* begin Material to process *
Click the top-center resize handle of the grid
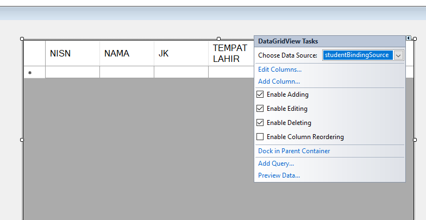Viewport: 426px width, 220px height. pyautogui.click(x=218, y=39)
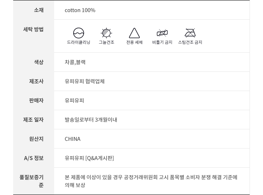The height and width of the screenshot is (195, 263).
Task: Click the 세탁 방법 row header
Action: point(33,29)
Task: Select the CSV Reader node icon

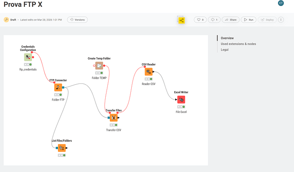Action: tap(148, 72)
* end Material to process *
* begin Material to process *
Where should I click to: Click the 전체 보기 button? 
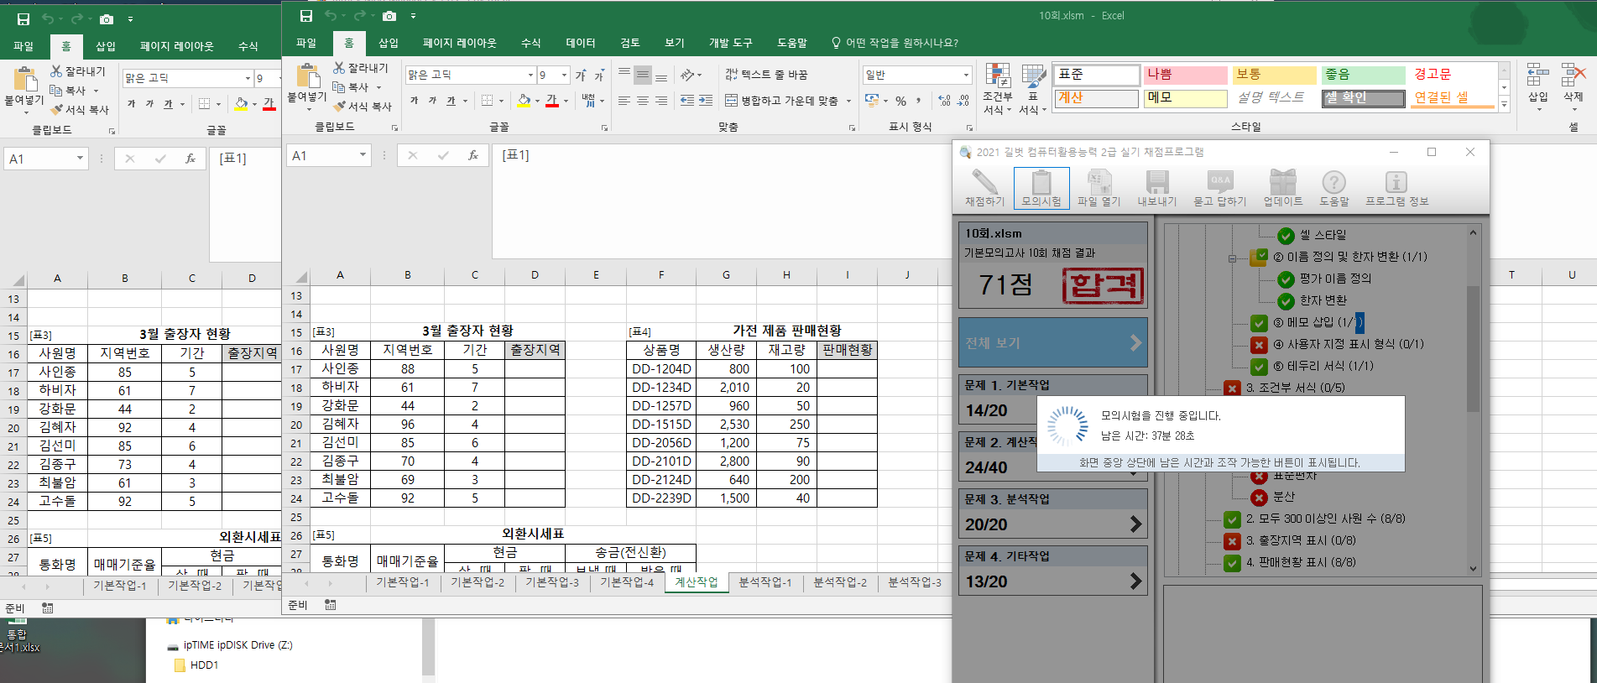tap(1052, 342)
* end Material to process *
### Task prompt
Put the records from the line holding "Click the top-center" through the line holding "Action: tap(148, 72)", both included, into a numbered list with blank lines dropped. Leave out the pictures.

### The output
1. Click the top-center resize handle of the grid
2. Viewport: 426px width, 220px height. pyautogui.click(x=218, y=39)
3. The height and width of the screenshot is (195, 263).
4. Task: Click the 세탁 방법 row header
5. Action: point(33,29)
6. Task: Select the CSV Reader node icon
7. Action: tap(148, 72)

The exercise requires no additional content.